Police aim at speeders
Fri, Mar 17, 2006
By MARCUS E. HOWARD
The Brunswick News
Lasers are making a difference on Brunswick and Glynn County road.
Both city and county police say their Light Detection and Ranging speed detectors that use a laser beam to fix a radar speed reading on a specific vehicle have helped to slow down speeders.
"A lot of people are complaining because there's nothing they can do about it and they get mad when they're caught," said Cpl. Richie Douberly of the Brunswick Police Department.
Brunswick Police Officer Bill Maher said that before the city purchased its two speed detectors, known as LIDAR for short, it was not uncommon to see drivers zooming 70 mph to 80 mph across the F.J. Torras Causeway. The speed limit on the city side of the causeway is 50 mph.
Now, police have found, drivers are sticking closer to the speed limit.
Douberly and Maher are among a handful of officers in the traffic division of the city police department who work with LIDAR frequently.
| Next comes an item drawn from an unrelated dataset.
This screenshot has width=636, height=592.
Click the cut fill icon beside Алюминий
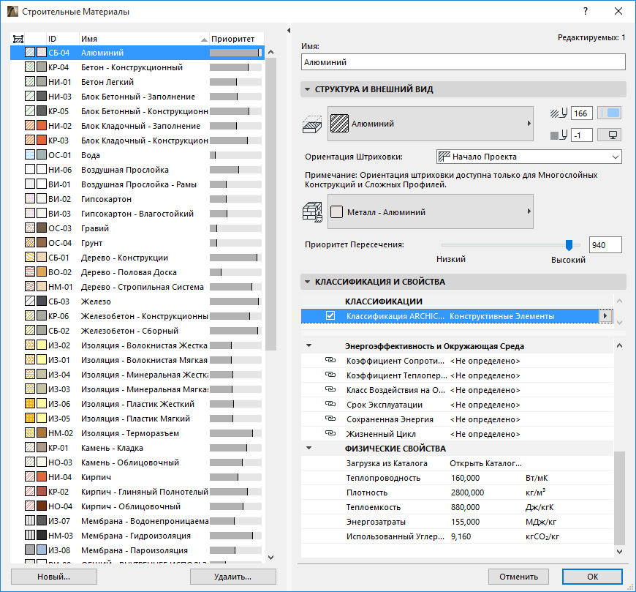pyautogui.click(x=312, y=124)
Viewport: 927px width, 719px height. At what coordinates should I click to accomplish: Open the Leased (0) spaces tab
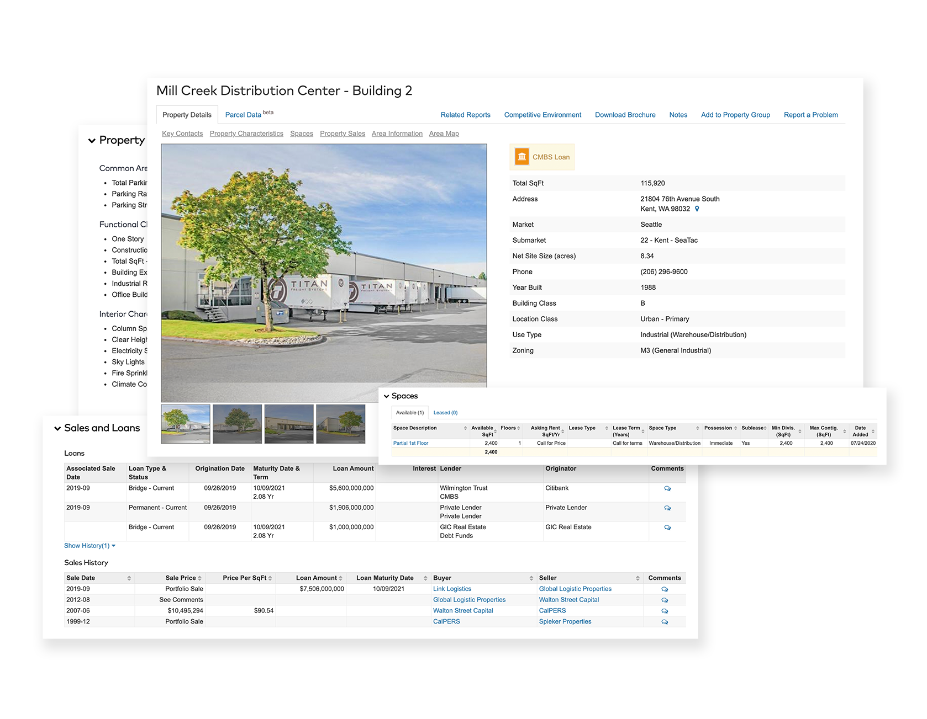pyautogui.click(x=445, y=412)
While one officer uses the LIDAR unit in his vehicle, other officers stop motorists snared by the laser device.
The officers say it is not unusual for police to ticket 17 motorists for speeding in a period of 30 minutes in areas where LIDAR is being used.
Police also say that the high-tech unit are increasing police visibility, because more motorists are seeing officers handing out speeding citations.
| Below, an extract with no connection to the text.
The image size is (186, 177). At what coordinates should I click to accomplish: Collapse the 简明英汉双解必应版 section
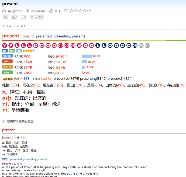pos(4,122)
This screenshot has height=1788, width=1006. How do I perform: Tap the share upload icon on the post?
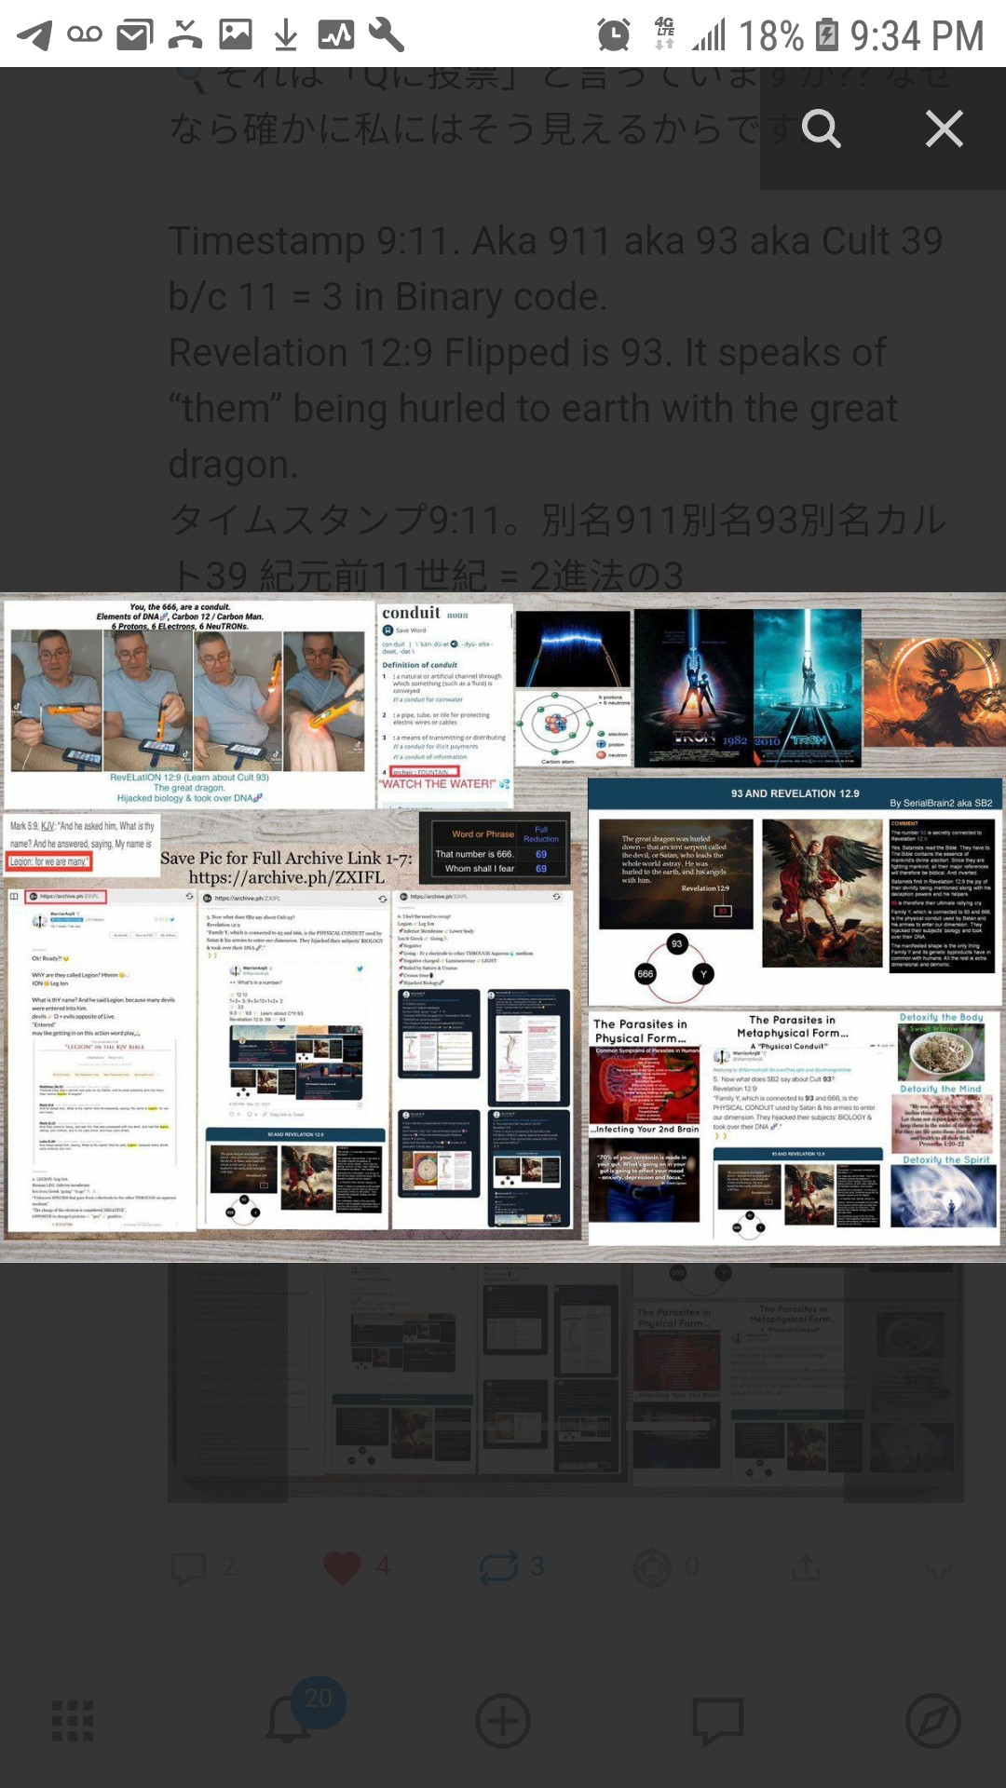point(806,1568)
"With the LIDAR, we could start effectively using it and stop the speeders in high traffic areas like Gloucester Street, the causeway, Glynn Avenue, Newcastle Street, where there is a lot of traffic and there are multiple lanes," said Douberly.
Douberly said the hours before school begins and after it closes are when most LIDAR-related stops are made.
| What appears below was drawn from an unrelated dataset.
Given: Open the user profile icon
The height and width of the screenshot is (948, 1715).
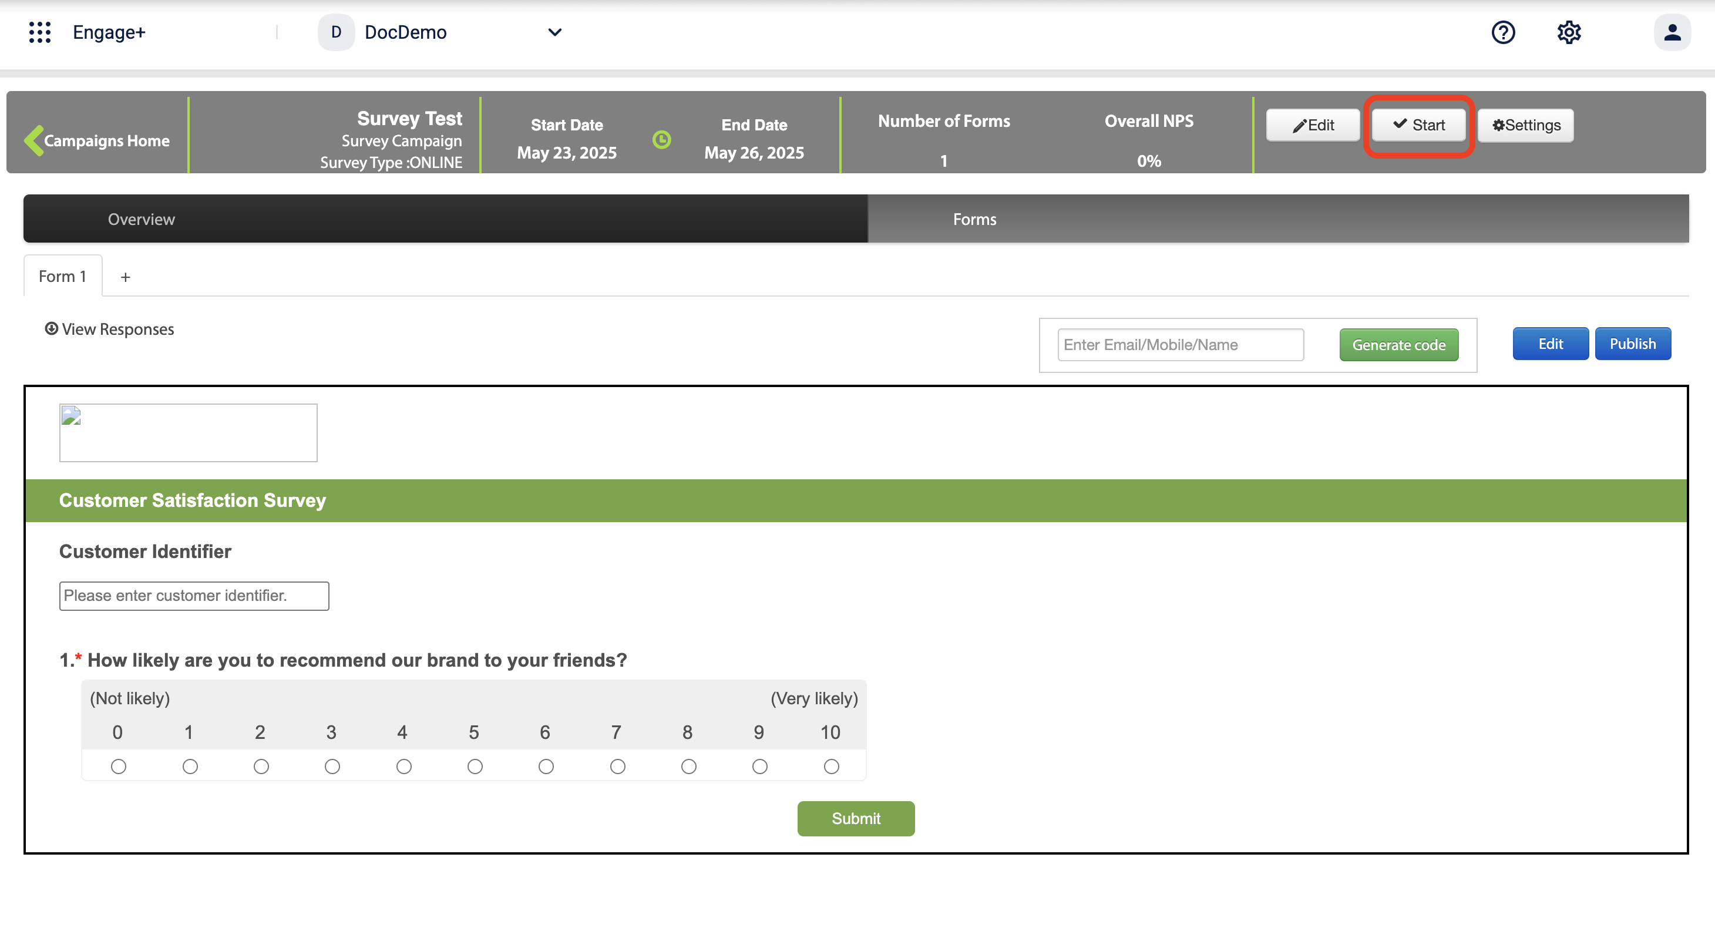Looking at the screenshot, I should click(1672, 32).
"Since we've been using them, it's getting harder to catch people speeding, which means (motorists are) paying attention and they're trying not to speed as much," he said.
"They're getting used to us being there, so they slow down, which is our objective, because that is what is going to make the streets safer and keep people from having accidents."
City police have issued 457 speeding citations between the time they began using LIDAR, Sept. 1, 2005, and Feb. 1.
The Glynn County Police Department is experiencing success similar to the city's with the use of LIDAR, having issued a total of 586 speeding citations in January and February.
"It has been really successful because of the range and the ability to target specific vehicles," Glynn County Police Capt. Jack Boyet said of the county's use of two LIDAR units.
Boyet said he would not be surprised if the county police department purchases more LIDAR units, given its extensive use of them on Georgia 520, U.S. 341, U.S. 17 and the county portion of the F.J. Torras Causeway.